All’interno del Golgi, i residui di mannosio della catena laterale glucidica degli enzimi lisosomali vengono fosforilati, formando un oligosaccaride
contenente mannosio-6-fosfato.
Questo marcatore oligosaccaridico distingue le proteine lisosomiali solubili dalle glicoproteina e assicura il loro invio ai lisosomi
1) Nel RE, gli enzimi lisosomali solubili subiscono una N-glicosilazione, seguita dalla rimozione di unità di glucosio e di mannosio
2) All’interno del Golgi, i residui di mannosio presenti sugli enzimi lisosomali vengono fosforilati da due enzimi specifici del Golgi
Il primo localizzato in un compartimento iniziale della pila del Golgi, è una fosfotransferasi che aggiunge GlcNAc-1-fosfato all’atomo di carbonio 6 del
mannosio
Il secondo localizzato in un compartimento mediano del Golgi, rimuove GlcNAc, lasciando il residuo di mannosio-6-fosfato
3) Nel TGN, questi enzimi lisosomali marcati si legano ai recettori del mannosio-6-fosfato , presenti nella membrana del TGN.
Il pH del TGN è 6,4 e favorisce il legame degli enzimi lisosomali solubili a questi recettori.

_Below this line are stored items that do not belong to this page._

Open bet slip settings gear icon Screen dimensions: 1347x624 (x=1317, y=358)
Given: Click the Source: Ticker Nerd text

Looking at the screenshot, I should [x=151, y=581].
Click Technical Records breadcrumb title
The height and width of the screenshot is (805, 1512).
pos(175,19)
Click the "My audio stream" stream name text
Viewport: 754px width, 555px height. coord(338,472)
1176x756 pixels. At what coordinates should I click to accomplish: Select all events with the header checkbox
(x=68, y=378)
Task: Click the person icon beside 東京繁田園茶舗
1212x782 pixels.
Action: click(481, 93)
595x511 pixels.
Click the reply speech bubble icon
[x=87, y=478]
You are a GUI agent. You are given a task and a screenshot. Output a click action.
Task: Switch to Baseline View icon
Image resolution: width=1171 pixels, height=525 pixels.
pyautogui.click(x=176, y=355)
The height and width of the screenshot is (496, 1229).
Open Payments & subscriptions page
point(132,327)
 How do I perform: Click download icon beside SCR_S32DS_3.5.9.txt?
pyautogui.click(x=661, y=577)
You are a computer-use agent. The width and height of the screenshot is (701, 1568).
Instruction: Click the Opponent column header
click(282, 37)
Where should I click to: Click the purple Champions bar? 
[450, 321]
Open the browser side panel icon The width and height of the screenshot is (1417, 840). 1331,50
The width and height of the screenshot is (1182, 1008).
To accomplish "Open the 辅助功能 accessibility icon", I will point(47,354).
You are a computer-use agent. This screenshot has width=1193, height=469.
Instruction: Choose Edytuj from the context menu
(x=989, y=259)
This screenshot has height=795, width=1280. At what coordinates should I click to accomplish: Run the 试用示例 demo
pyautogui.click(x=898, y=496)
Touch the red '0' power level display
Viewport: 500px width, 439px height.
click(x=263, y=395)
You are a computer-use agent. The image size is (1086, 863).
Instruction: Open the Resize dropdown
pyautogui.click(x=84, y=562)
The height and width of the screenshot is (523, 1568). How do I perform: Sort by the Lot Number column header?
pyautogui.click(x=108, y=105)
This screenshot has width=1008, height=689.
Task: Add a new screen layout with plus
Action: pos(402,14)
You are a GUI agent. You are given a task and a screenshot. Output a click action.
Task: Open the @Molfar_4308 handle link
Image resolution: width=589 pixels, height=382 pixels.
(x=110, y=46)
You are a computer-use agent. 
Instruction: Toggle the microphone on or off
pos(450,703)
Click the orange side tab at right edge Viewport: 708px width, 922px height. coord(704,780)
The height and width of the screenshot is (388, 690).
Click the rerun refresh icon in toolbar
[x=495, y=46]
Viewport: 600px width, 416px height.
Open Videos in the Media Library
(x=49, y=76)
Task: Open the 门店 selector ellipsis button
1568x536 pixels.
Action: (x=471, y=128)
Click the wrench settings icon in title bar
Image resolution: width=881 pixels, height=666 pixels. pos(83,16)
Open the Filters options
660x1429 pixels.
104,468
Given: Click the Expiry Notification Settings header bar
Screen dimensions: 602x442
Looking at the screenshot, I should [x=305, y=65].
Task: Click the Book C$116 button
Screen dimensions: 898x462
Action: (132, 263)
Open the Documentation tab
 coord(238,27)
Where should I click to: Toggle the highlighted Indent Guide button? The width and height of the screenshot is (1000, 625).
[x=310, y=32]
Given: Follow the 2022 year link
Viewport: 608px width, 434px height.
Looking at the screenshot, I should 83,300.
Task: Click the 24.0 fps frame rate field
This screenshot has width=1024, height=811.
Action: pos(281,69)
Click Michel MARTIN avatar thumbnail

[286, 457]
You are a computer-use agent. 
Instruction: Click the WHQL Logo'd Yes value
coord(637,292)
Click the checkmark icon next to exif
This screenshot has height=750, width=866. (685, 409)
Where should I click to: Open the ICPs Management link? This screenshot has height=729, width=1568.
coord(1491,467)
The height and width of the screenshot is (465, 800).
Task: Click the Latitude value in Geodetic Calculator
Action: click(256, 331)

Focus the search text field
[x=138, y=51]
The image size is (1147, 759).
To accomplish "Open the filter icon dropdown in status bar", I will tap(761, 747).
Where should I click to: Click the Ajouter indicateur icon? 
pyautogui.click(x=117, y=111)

In seguito i complessi ligando-recettore vengono impacchettati in vescicole di trasporto e convogliati verso un endosoma,
Nelle cellule animali, gli enzimi lisosomali necessari per la degradazione del materiale assunto dalla cellula per endocitosi sono trasportati dal TGN a
organelli noti come Endosomi tardivi.
Questi si sviluppano a partire dagli Endosomi precoci, che si formano dalla fusione delle vescicole proveniente dal TGN e dalla membrana plasmatica.
In alcune cellule, la demolizione e il riciclo delle componenti cellulari inutili o danneggiate vengono eseguiti da un sottoinsieme specializzato di endosomi
tardivi noti come endosomi multivescicolari (MVE) che a volte sono chiamati anche corpi multivescicolari (MVB).
Gli MVE servono da intermedi tra gli endosomi precoci e i lisosomi e contengono vescicole intraluminali che si formano per gemmazione nell’interno degli
MVE.
Queste sostanze sequestrate sono destinate alla demolizione o al riciclo.
Un MVE può poi essere fuso con un lisosoma per degradare il suo contenuto, o le sostanze che contiene possono essere riciclate
4) Quando un endosoma precoce matura per formare un endosoma tardivo, il pH del lume decresce fino a 5.5 provocando la dissociazione degli enzimi
lisosomali dai loro recettori MPR.
Questo impedisce il movimento retrogrado di questi enzimi all’apparato del Golgi quando i recettori sono riciclati all’interno di vescicole che ritornano al
TGN
Infine l’endosoma tardivo o matura per formare un nuovo lisosoma o rilascia il suo contenuto in un lisosoma attivo.